La Bourgogne a droit à son chapitre titré « Du vin pour une fugue »…

Impossible d’écrire un livre sans parler de la Bourgogne. En particulier celui-ci, dédié à mon amie disparue, Becky Wasserman. Pendant longtemps, c’est ici, dans cette région, que je me suis enfuie. C’est là où j’avais besoin d’aller, là où j’ai commencé à écrire presque tous mes ouvrages. J’y ai vu d’énormes changements s’opérer depuis ma première visite en 2000. Ils me touchent. Inclure la Bourgogne dans ce recueil de souvenirs s’imposait. Il ne pouvait en être autrement.

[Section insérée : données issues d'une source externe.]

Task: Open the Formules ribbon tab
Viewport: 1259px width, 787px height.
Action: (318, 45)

Revenons à votre profession : vous rejetez le terme d’experte ? Comment décririez-vous alors votre métier ?

Je suis une autrice, qui se consacre souvent au vin, afin de faire comprendre à mes lecteurs combien celui-ci est intimement lié à l’humanité et, de manière plus pratique, de les guider vers de merveilleux breuvages. Pour autant, je n’ai jamais étudié le vin à l’école. L’ensemble des connaissances dont je dispose, je les ai acquises par expérience, développant ainsi ma propre approche de dégustation et d’appréciation des vins. De là à être une experte…

Pascaline Lepeltier en est assurément une. Vous la remerciez d’ailleurs à la fin de votre ouvrage. Comment vous a-t-elle aidée ?

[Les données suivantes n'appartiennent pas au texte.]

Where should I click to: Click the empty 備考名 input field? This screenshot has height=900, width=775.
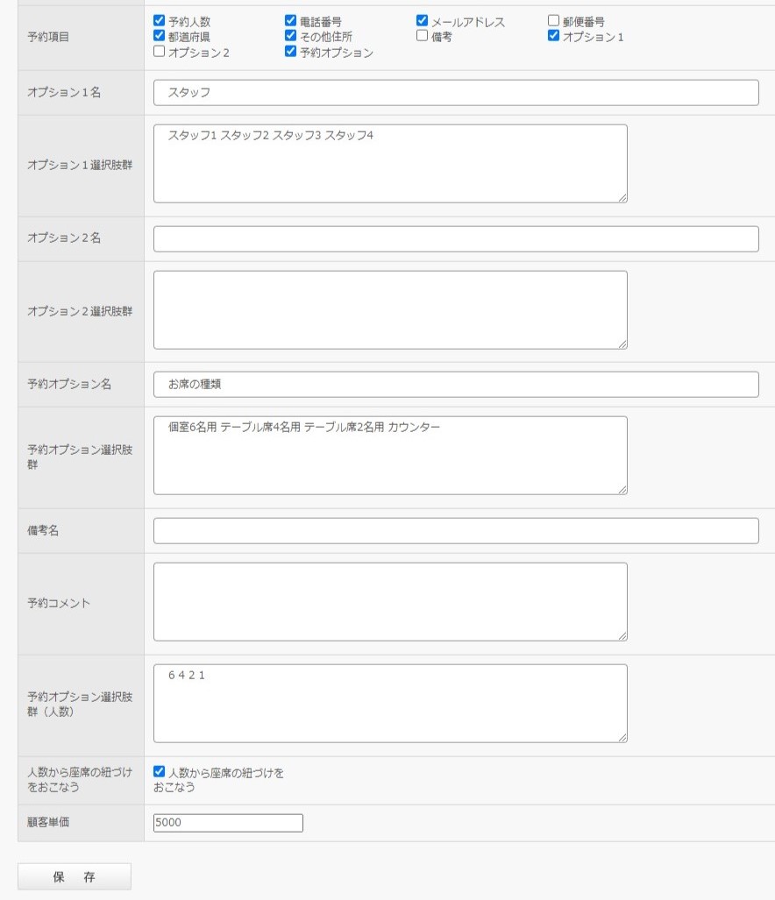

Pascaline est effectivement une experte. Ses connaissances sont immenses. Et, elle ne saurait contredire sa « mère américaine » ! Plus sérieusement, nous échangeons régulièrement, nous nous aidons mutuellement. De mon côté, lorsque j’ai besoin de vérifier des informations ou des faits précis, je m’adresse à elle pour être sûre de ne pas me fourvoyer.